Aim of the exercise: Reproduce the items word for word, from the first line through the line containing "Action: [x=478, y=20]", both included.

Data section:
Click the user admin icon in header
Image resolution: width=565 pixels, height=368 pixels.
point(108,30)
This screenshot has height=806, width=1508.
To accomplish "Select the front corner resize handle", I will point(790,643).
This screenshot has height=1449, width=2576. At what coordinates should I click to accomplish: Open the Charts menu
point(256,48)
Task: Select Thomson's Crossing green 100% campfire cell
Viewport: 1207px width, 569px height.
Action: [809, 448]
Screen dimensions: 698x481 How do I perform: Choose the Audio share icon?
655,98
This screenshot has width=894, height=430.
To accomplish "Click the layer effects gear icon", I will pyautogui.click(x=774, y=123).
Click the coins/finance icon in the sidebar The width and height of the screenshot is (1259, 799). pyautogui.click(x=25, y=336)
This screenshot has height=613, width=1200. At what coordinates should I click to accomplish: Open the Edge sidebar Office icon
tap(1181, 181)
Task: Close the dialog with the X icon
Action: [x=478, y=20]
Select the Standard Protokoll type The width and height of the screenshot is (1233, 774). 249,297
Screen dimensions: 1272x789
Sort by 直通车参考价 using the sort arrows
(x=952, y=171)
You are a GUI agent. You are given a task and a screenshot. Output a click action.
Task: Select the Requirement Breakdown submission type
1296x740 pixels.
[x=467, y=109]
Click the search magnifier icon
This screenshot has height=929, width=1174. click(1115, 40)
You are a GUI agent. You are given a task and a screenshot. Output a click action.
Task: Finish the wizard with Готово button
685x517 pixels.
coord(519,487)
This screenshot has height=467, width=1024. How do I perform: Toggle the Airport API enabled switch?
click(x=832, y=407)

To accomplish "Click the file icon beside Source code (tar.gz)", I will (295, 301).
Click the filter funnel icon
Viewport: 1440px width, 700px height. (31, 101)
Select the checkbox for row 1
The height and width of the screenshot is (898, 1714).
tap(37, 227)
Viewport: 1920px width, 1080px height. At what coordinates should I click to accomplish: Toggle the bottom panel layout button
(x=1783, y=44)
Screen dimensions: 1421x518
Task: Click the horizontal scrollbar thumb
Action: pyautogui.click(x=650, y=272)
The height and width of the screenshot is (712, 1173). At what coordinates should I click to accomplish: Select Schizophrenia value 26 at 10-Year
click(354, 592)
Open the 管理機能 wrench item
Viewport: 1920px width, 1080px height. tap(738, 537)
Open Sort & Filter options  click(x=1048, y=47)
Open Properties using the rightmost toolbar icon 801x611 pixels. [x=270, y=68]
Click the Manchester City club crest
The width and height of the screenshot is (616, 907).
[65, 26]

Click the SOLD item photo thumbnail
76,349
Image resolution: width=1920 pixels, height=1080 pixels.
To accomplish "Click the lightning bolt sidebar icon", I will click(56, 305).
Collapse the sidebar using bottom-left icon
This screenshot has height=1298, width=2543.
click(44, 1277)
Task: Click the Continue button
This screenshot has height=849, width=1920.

Solution for this problem:
Click the user admin icon in header
Image resolution: width=565 pixels, height=368 pixels.
point(108,30)
This screenshot has height=806, width=1508.
To accomplish "Select the front corner resize handle", I will point(790,643).
This screenshot has height=1449, width=2576. At what coordinates should I click to accomplish: Open the Charts menu
point(256,48)
Task: Select Thomson's Crossing green 100% campfire cell
Viewport: 1207px width, 569px height.
Action: [809, 448]
Screen dimensions: 698x481 How do I perform: Choose the Audio share icon?
655,98
This screenshot has width=894, height=430.
To accomplish "Click the layer effects gear icon", I will pyautogui.click(x=774, y=123).
Click the coins/finance icon in the sidebar The width and height of the screenshot is (1259, 799). pyautogui.click(x=25, y=336)
This screenshot has height=613, width=1200. At what coordinates should I click to accomplish: Open the Edge sidebar Office icon
tap(1181, 181)
Task: Close the dialog with the X icon
Action: [x=478, y=20]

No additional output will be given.